Trecho selecionado ▸
****

Se conseguirmos analisar o conteúdo destes objetivos, sem as distrações das imagens bem montadas, vemos que nada disto resolve nenhum problema das nossas Urgências. Não interessa às pessoas que acorrem às centenas aos hospitais (6,36 milhões em 2018), sem qualquer triagem médica prévia, aterrados por não saberem se têm uma doença grave ou sintoma sem importância. Não serão internados mais rapidamente nos Serviços de Medicina, em que 90% dos doentes provêm do SU, se a equipa de Urgência for dedicada, constituída por “Urgencistas”, sem ligação ao Serviço. Pode até ter uma alta indevida, e comprometer a continuidade de tratamento.

****

Linhas apresentadas ▸
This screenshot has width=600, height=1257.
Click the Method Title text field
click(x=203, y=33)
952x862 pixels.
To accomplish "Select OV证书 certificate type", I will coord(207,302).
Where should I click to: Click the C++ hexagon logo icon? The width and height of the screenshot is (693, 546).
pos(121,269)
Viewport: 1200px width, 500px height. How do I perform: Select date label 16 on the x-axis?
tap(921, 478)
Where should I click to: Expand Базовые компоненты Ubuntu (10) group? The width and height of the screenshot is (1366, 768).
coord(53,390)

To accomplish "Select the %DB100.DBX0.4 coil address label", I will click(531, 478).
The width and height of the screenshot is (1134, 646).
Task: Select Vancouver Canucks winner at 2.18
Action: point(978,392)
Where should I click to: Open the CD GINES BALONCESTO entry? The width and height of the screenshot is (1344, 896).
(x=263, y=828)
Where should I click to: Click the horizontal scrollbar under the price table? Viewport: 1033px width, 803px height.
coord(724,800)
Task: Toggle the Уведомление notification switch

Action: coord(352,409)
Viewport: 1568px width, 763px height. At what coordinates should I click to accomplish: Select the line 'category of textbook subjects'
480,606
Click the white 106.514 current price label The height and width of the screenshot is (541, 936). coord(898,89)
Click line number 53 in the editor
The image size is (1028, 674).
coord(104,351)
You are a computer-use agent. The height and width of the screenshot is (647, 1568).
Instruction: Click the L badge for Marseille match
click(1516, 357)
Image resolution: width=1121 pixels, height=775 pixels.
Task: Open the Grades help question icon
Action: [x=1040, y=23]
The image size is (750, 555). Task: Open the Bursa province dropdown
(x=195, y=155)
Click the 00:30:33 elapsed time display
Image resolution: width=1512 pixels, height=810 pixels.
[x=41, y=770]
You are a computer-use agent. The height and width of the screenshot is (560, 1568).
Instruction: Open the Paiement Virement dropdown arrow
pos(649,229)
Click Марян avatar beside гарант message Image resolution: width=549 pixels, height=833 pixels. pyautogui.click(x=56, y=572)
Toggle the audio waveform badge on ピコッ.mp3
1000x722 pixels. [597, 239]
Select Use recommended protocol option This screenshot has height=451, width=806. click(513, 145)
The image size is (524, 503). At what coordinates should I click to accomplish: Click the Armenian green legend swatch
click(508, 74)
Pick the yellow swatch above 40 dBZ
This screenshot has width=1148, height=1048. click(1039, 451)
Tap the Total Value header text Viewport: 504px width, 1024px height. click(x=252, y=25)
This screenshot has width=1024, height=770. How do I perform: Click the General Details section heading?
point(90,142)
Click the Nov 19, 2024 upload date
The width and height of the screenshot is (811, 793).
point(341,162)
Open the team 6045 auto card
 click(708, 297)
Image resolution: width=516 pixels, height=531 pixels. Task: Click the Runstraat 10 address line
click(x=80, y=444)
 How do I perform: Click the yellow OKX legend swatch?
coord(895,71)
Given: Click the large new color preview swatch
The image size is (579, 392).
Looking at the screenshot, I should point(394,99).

****

O que fazer ▸
1) Segundo o trecho selecionado, quantas pessoas acorreram aos hospitais em 2018?
2) Liste todos os valores numéricos que aparecem no trecho selecionado.

Respostas ▸
1) 6,36 milhões.

2) 6,36 milhões; 2018; 90%